My story is a narcissistic alcoholic father and emotionally absent, enabling mother, growing up with fear and a skewed sense of self and abusing myself for most of my teen and adult life through substance abuse, abusive relationships and deep self destructiveness.  a relatively mild trauma compared with many here but one that has left me strongly identifying with the symptoms of cptsd nonetheless and working through pete walker's amazing revelational book!

after what you have been through, i agree with kizzie to take it slowly and be kind and gentle with yourself as it is a HUGE adjustment to be alone again after 22 yrs.  i left my pd husband last year after 11 yrs and a year later i still have social anxiety, social isolation, paranoia and rollercoaster emotions.  days like today i feel human, tomorrow i could wake up and not be able to function, which is pretty awful with a small child to look after!
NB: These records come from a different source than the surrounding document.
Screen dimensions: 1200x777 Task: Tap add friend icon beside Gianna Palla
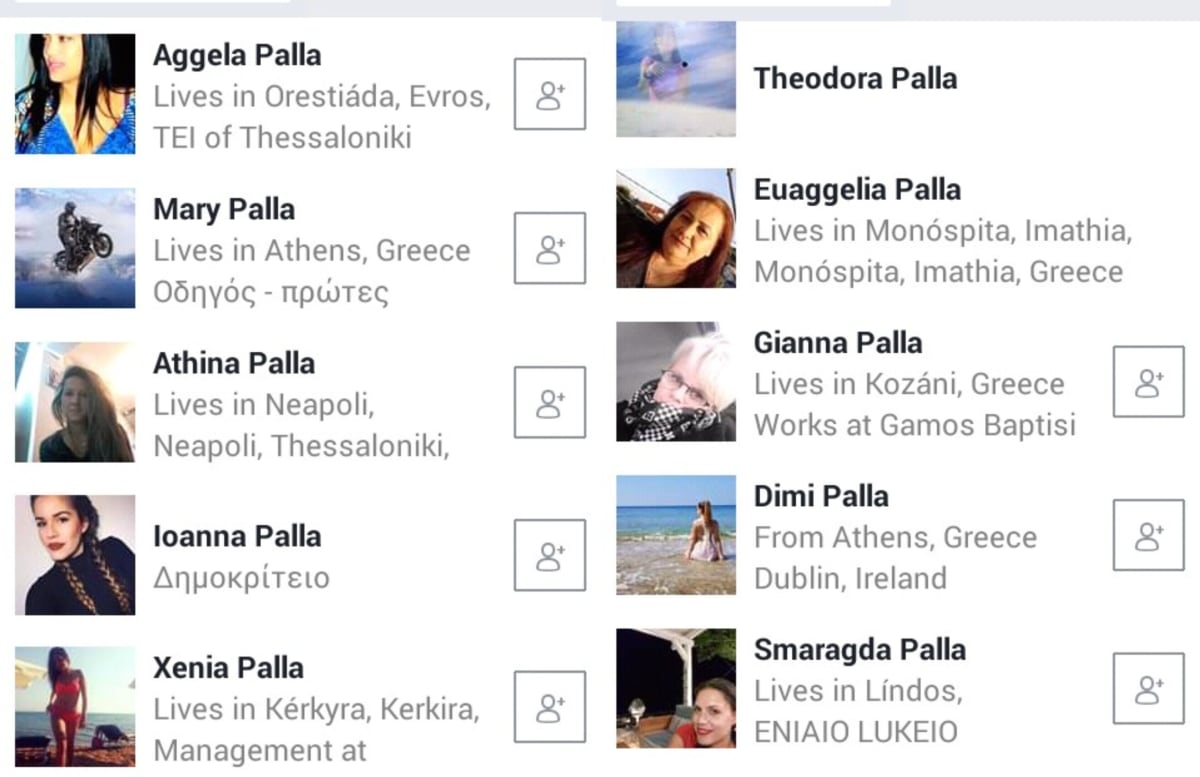1149,382
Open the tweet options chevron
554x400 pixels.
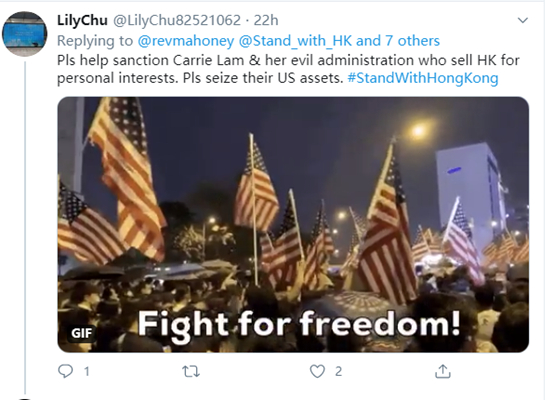click(x=523, y=20)
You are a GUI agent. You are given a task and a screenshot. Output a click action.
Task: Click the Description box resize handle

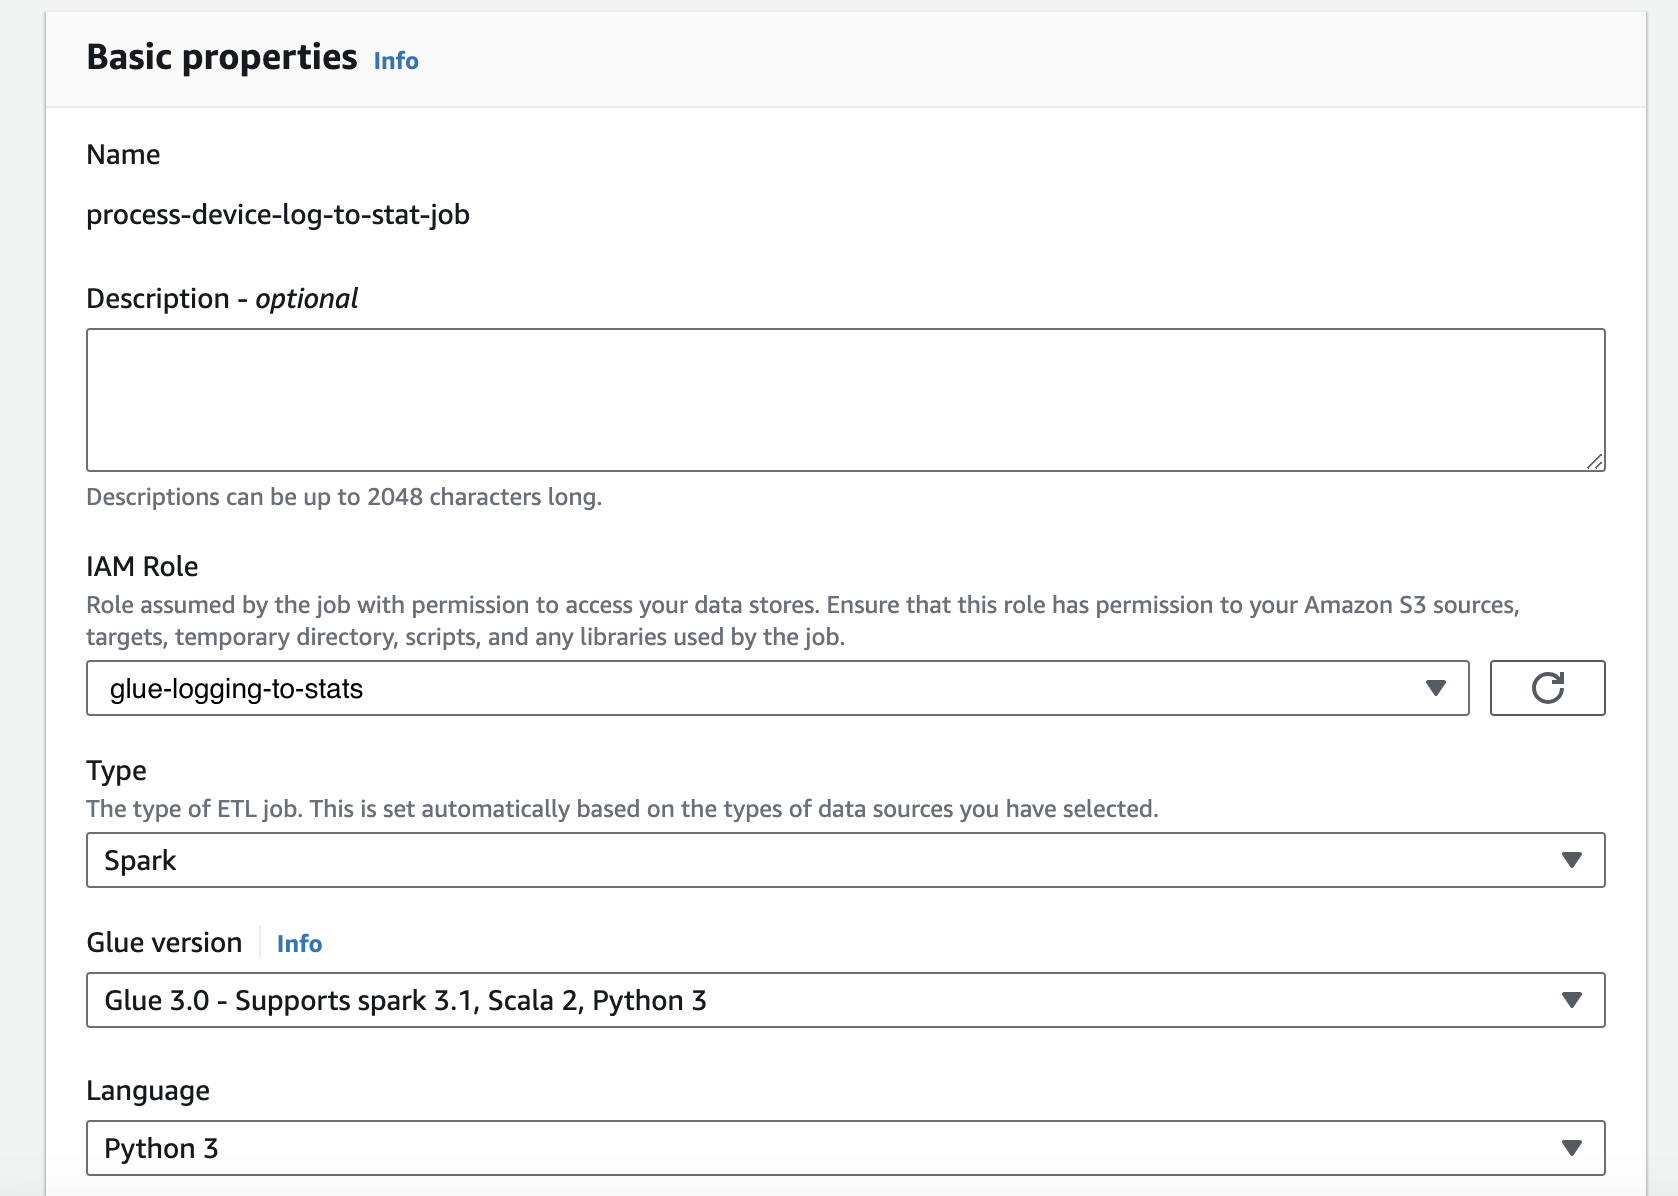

but i know in my heart of hearts all will be ok.  for all of us.  we are all seeking and i believe when you open up to help, it tends to come, just when you have given up.  i am trying to enjoy the good days like today without deluding myself that the emotional flashbacks are a thing of the past.  am trying to learn how to deal with them better.  it seems to be working slowly but surely.

so anyway, welcome! just keep coming back, use this as a lifeline!

lots of love,

Chira




C.

Hello CVictor.  Ditto to what everyone here says.  You've found the right place.  We understand.  Maybe not every detail, but I really like what someone told me that we reacted  in a "normal" (supress emotions, medication, anxiety, etc.) to an abnormal reality (abuse).

I too hear much strength and capacity in your voice.  I was in an emotionally neglectful marriage for 22 years...and I didn't even know it...I just continued on with what I thought was normal.  Now I see that both of my parents and my ex H have many characteristics of NPD.  My marital separation was the beginning of my awareness.  I am grateful for the awareness but I've had to go slow too because life still happens.  I need to earn and income and parent a teen aged son.  I still struggle at times with patience like I see the road map of how I need to heal and I just want to get there.  In the past I was a type A personality, efficient, productive, etc.  I'd even grieved the death of a son pretty "efficiently."  So accepting the pace of recovery, well, it can be hard.  But by seeing people on this forum and others who are recovering from abuse/neglect (whatever the form, whenever it occured) I find validation, hope and acceptance for the process.

About 3 years I too was diagnosed with PTSD, generalized anxiety disorder, depression, possible mood disorder.  But nothing felt like it really fit.  Like you I decided to research more on CPTSD, found and started Walker's book, and it's like I finally found a "home" for my experience.  Part of his book talks about the importance of healing through "committee" which is when I searched for and found this resource.  The healing that you're beginning can be painful, difficult beyond words as well as intensely rewarding and having support is part of the journey.  It sounds like you have a wise and supportive friend too.

Welcome to this forum.  I look forward to learning together.  May you have a blessed day.

CVictor

Thank you so much everyone.  It is nice to be among people who know at least even a little about what you are going through.  For the most part, I find people do the same as I did initially - not take it serious.  It is nice to have people believe what you say and understand how you fee.  Thanks again.

Charlotte

Hi CVictor.  You are so brave and wow, good for you.  I hope it helps you feel more at ease.  That part about not wanting to face it all... be tender with that part.  You deserve lots of love and tenderness.  Over time, those old adaptations can be downsized, which leaves room for a lot more love. 

I'm new here too, but am very glad to have this forum.